Mi barrio tiene muchos nombres: los pájaros porque así se llaman sus calles, los pajaritos porque sus casas son diminutas como pequeñas jaulas, y núcleo residencial “las aves” porque así nos reímos de gente pretenciosa.
Los edificios tienen cuatro plantas sin ascensor, pequeños balcones y estrechas escaleras. Por sus calles huele a comida caliente y atasco. En el centro, una plaza aún conserva algunos restos de antiguos jardines que ya nadie recuerda, ahora el césped lo forman piedras de todos los tamaños y las flores son restos de fogatas- algunas con plumas- que a veces se usan para comer pajaritos fritos. También existen cuatro bancos de hierro que aún mantienen, a trozos, la pintura verde que un día los cubrió y que el roce ha ido desgastando.

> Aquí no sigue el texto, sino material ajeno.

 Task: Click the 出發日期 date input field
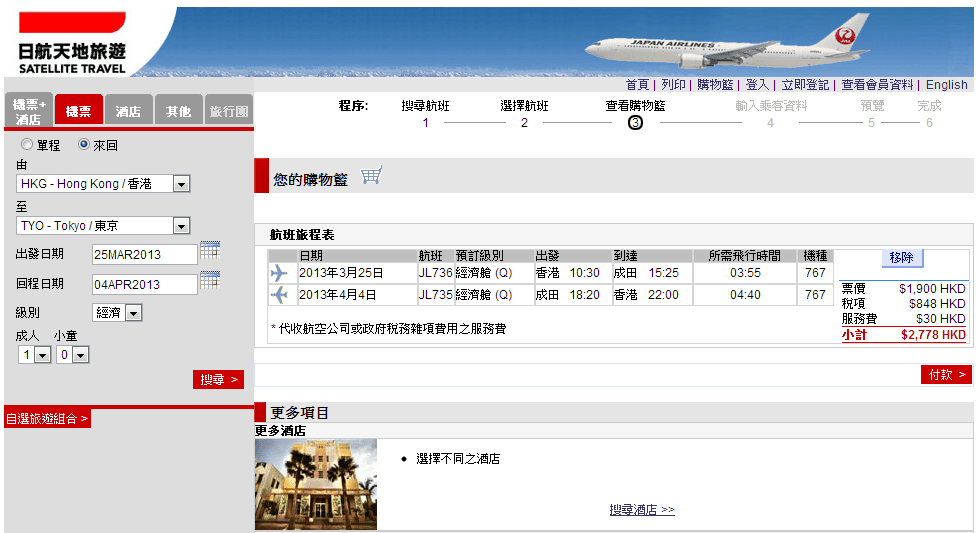click(144, 254)
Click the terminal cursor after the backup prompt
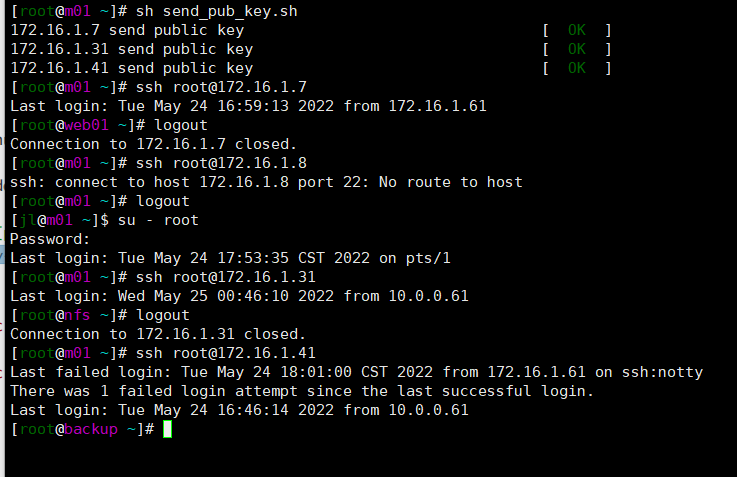Screen dimensions: 737x477 (x=168, y=429)
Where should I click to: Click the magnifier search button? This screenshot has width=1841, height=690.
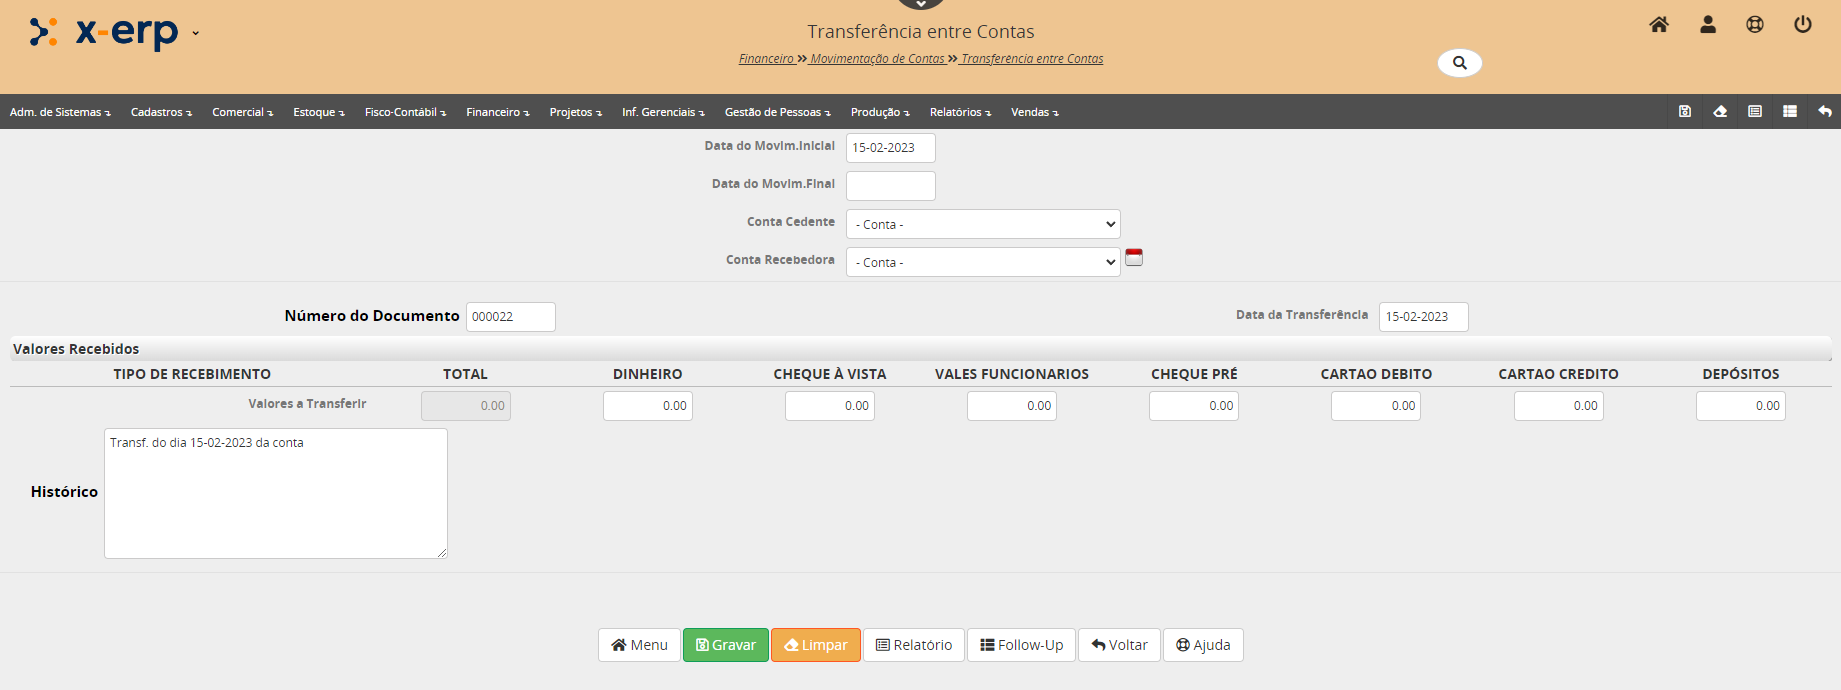click(x=1459, y=63)
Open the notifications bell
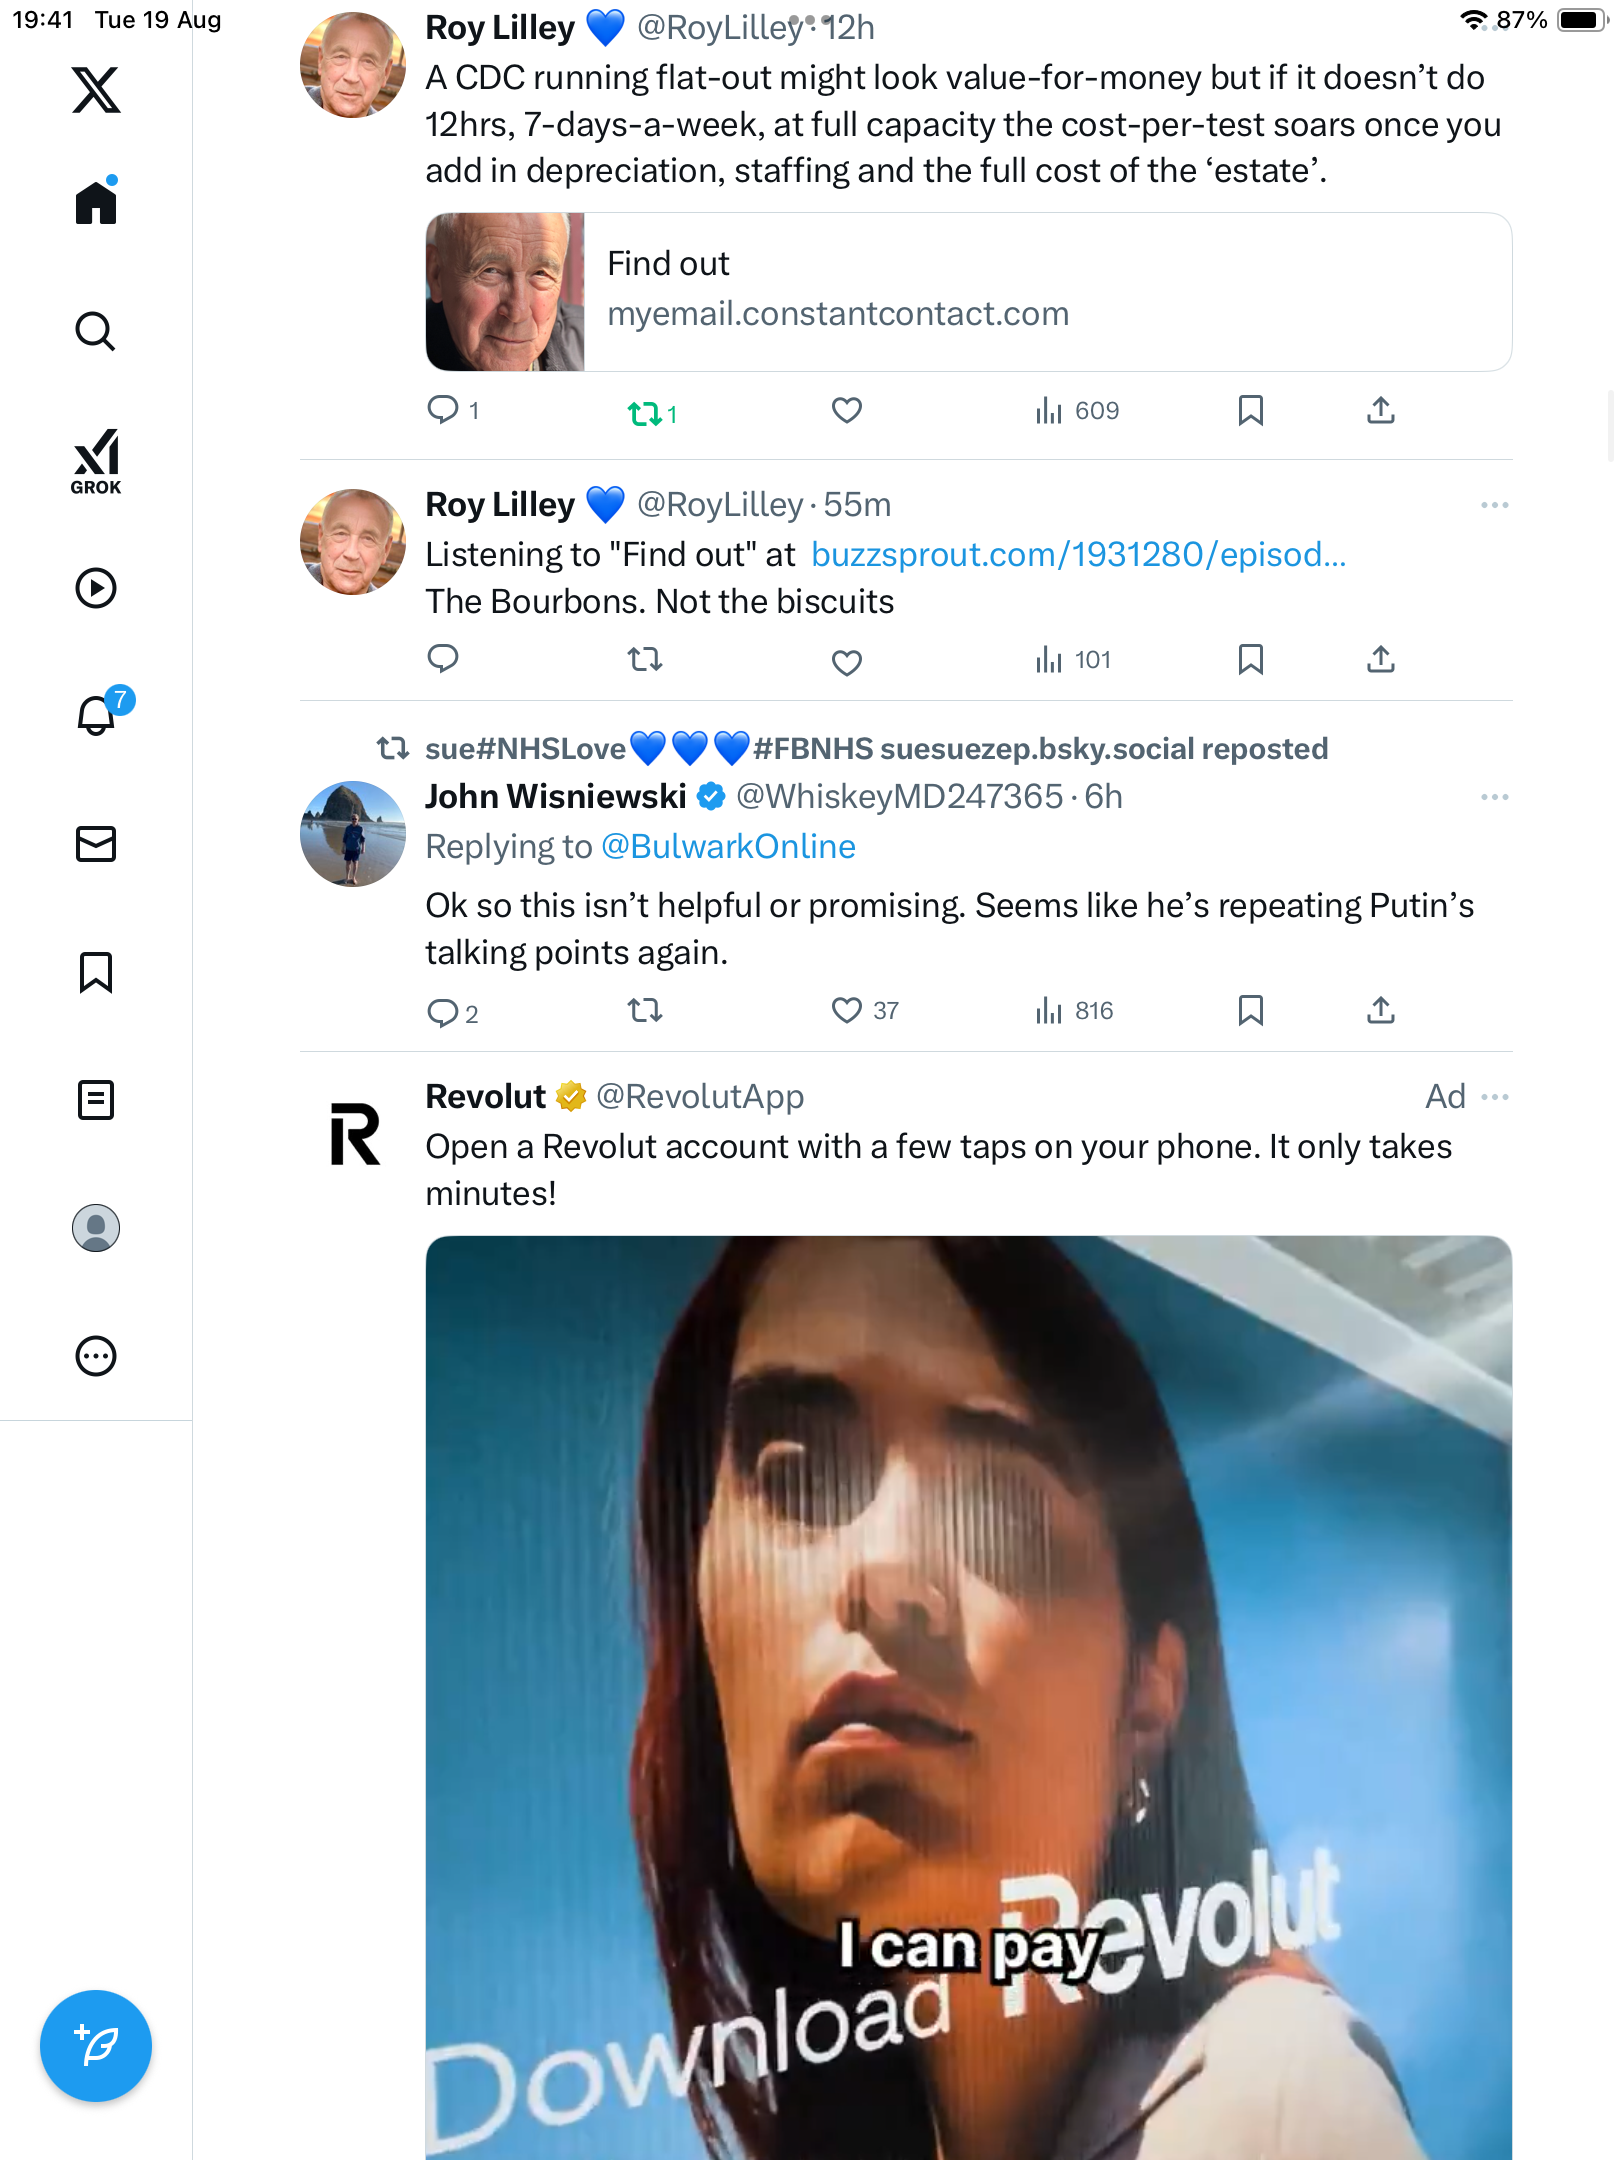Screen dimensions: 1620x2160 (x=97, y=715)
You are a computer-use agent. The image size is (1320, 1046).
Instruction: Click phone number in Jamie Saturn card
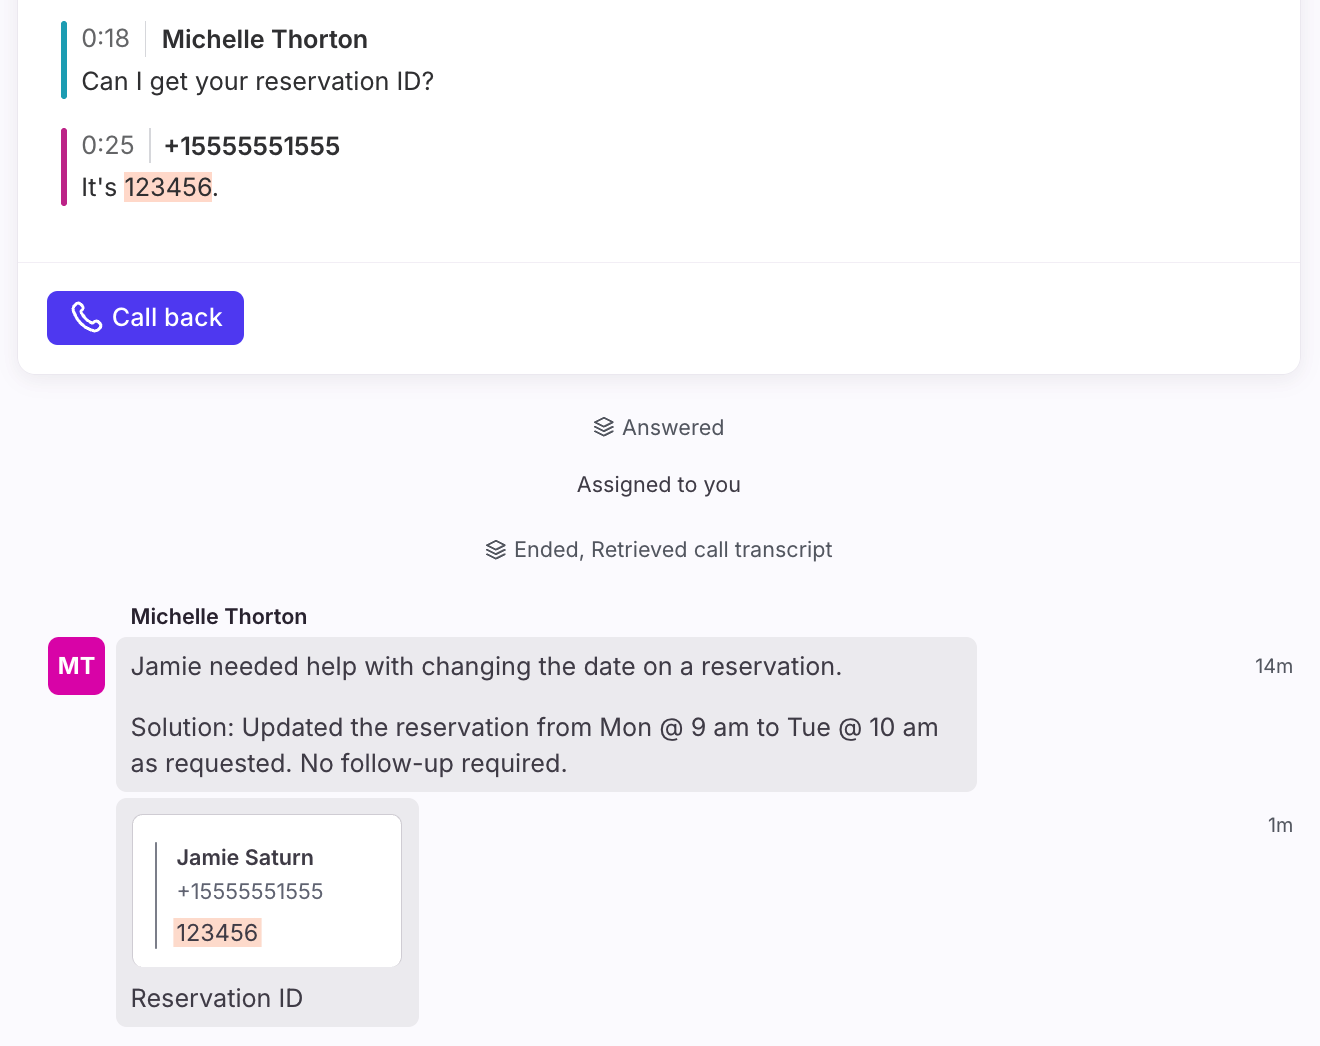coord(250,891)
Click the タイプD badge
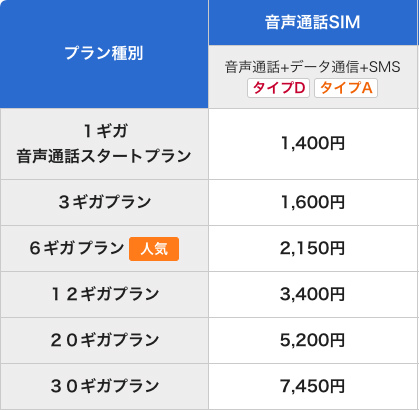Image resolution: width=419 pixels, height=410 pixels. [278, 88]
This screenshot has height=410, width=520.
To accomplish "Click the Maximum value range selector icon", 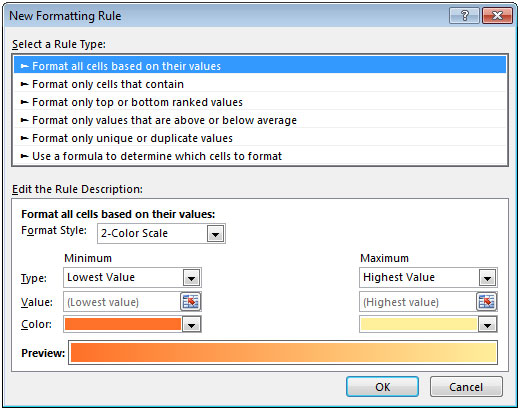I will pyautogui.click(x=486, y=302).
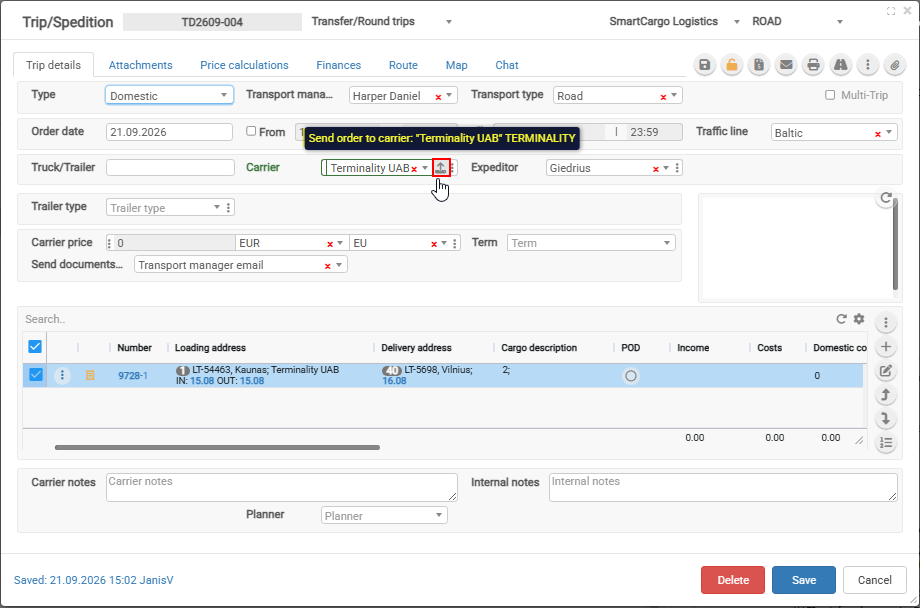Image resolution: width=920 pixels, height=608 pixels.
Task: Open order number 9728-1 link
Action: (133, 376)
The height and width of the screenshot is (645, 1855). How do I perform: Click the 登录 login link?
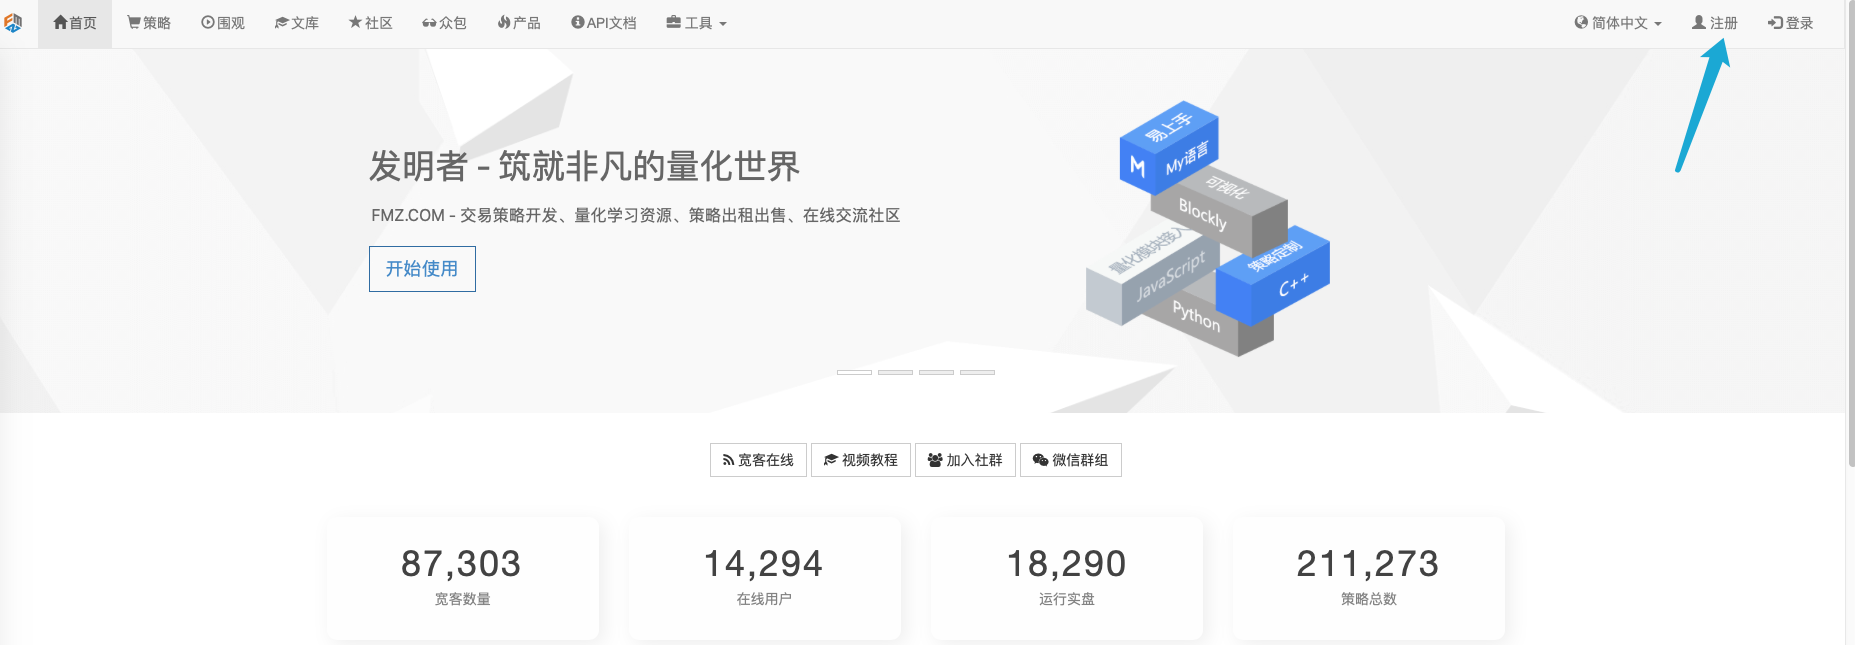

Los vecinos de mi barrio viven en las esquinas de sol en invierno y en las de sombra en verano, allí se cuentan los sucesos importantes de cada día: el embarazo de Patricia:
―La hija de Juana, la que vive en el bloque que hace esquina.
—¿Si esa niña hasta hace poco tenía chupe?
―Digo. Pues lo ha cambiado y ahora tiene una barriga.
El despido de Manuel:
—Con dos niños que tiene.
―¡Que mal está todo!
—Yo todo los lunes voy a llevarle perejil a San Pancracio. Por mí, que no quede
O la caída de Rosa la misma noche que Cipri llegó borracho:
—La pobre, siempre tropieza cuando viene el marido de juerga
―Bastante desgracia tiene para ir pregonándola por ahí. ¡Con lo buena que es!
Después, las madres, siempre terminan hablando de la comida que cocinarán para ese día.
Entre dos luces, mis amigos y yo, como si nos convocasen, acudimos cada día al bar Los Pollos- Casa Andrés,- aunque el dueño se llama Ricardo-. Un tipo bajo de protuberante barriga y acusada calvicie, siempre con barba de varios días y con una piel tan grasienta que parece salido de la máquina de asar pollos.
En el suelo, a esa hora, aún quedan papeles y restos de comida, por ello alguna vez se ha colado alguna rata que de certero puntapié algún parroquiano ha alojado al fondo de la imaginada portería que forman las patas de alguna silla del comedor, entre las risas y chillido del público y la detenida observación posterior de su cuerpo reventado.
—¡Mira que les tengo dicho que tienen que barrer! ―grita entonces el empresario.
Allí, y hasta la madrugada en verano, tomamos el fresco sentados en los veladores que dan a la plaza, mientras debatimos con Ricardo las noticias del día y alguna de los periódicos que merezcan nuestra atención.
Han pasado los años: la plaza tiene bancos nuevos, está enlosada y algunas plantas adornan sus arriates; el bar está más limpio con el nuevo dueño y las casas más viejas, pero pintadas. Yo cambié de barrio y amistades, pero ahora todos los viernes me reúno con mis gentes en el bar Los Pollos; porque sus ojos son mi mejor espejo.